‘Our attitude is the key to discovering the world. Obviously, we have a certain attitude toward ourselves, a certain attitude in relating to others, and a certain attitude in dealing with our world at large. If we haven’t developed the right kind of attitude, it is impossible to connect with the world properly. Art involves relating with oneself and one’s phenomenal world gracefully. In this case, the word gracefully has the sense of nonaggression, gentleness, and upliftedness: that is, a basic attitude of cheerfulness. It is important in becoming artists to make sure that we do not pollute this world: moreover, as artists we can actually beautify the world.’ Trungpa Rinpoche True Perceptions 2008
Jaime Jackson is a collaborative biophilic (love of nature) studio based and relational artist. His practice uses drawing and painting as well as digital technologies including Machine Learning AI, Motion Capture, Augmented Reality and moving image (film). ‘My work responds to the climate and ecology crisis by exploring the idea that we are nature, and the gap and separation from the natural world that people experience today is a response to social conditioning.This feeling of separation is what has created the earth crisis and when we develop ways and tools of understanding our inter-connective selves we can become happier more resilient and grounded people.’
‘Perhaps that’s what I feel, an outside and an inside and me in the middle, perhaps that’s what I am, the thing that divides the world in two, on the one side the outside, on the other the inside’. Samuel Beckett The Un-namable 1953
‘I use both traditional and digital art processes with nature to engage younger people and challenge the view that art is a separate and unique experience accessible to only a few, when in fact I believe we all creative people capable of imagining a better and more equitable world. By challenging the view that nature and digital are separate I hope to unpick the corresponding ideology that we are separate unrelated individuals.’
‘What if our indeterminate life form was not the shape of our bodies but rather the shape of our motions over time? Such indeterminacy expands our concept of human life, showing us how we are transformed by encounter’. Anna Lowen Haupt Tsing The mushroom at the End of the world.
Born in Oxford Jaime has a degree in Fine Art Painting from Coventry University and trained in Arts Management at Sussex University. Jaime has shown artwork at Latitude, Kingdom Project, Bloomsbury festival, Ikon Gallery, Sluice Berlin, The Nature of Cities Festival and Lisbon Art Week. His passion and understanding of nature comes from his experiences as a child presenter for BBC Radio Oxford’s Nature Trail, a weekly radio program recorded in nature locations across the South Midlands and South of England over 7 years.

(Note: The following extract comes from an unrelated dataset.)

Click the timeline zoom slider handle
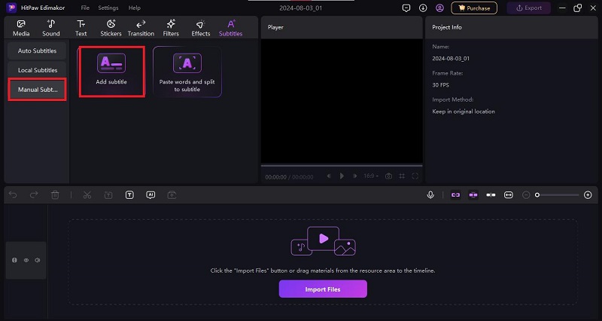602x321 pixels. pos(537,194)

He is an artist coordinator for Culture Declares Emergency and an associate artist of Climate Museum UK, he is a Bimringham member of the Biophilic City Network, Director of the visual art organisation Salt Road the WASH nature and climate centre in East Birmingham and the environmental charity New Leaf
Jaime collaborates with climate and ecology crisis scientists, including sociology, human and environmental geography, marine science, ethnobotany and eco-psychology. He develops collaborative art practices to communicate and interpret climate change science through the lens of biophilia (love of nature).
He engages vulnerable communities in digital environmental projects through relational practice and co-production, Jaime created digital and traditional interventions in this gap, to re-imagine or re‐connect these biophilic connections with nature via contemporary art using moving image installations and architectural projections.
Jaime was the lease holder and co-founded Phoenix Gallery and Studios in Brighton (1991) originally named Eye Level, which now provides studio spaces and workshops for over 100 artists and runs a visual art exhibition program. He was a public art officer and consultant across the public and private sectors.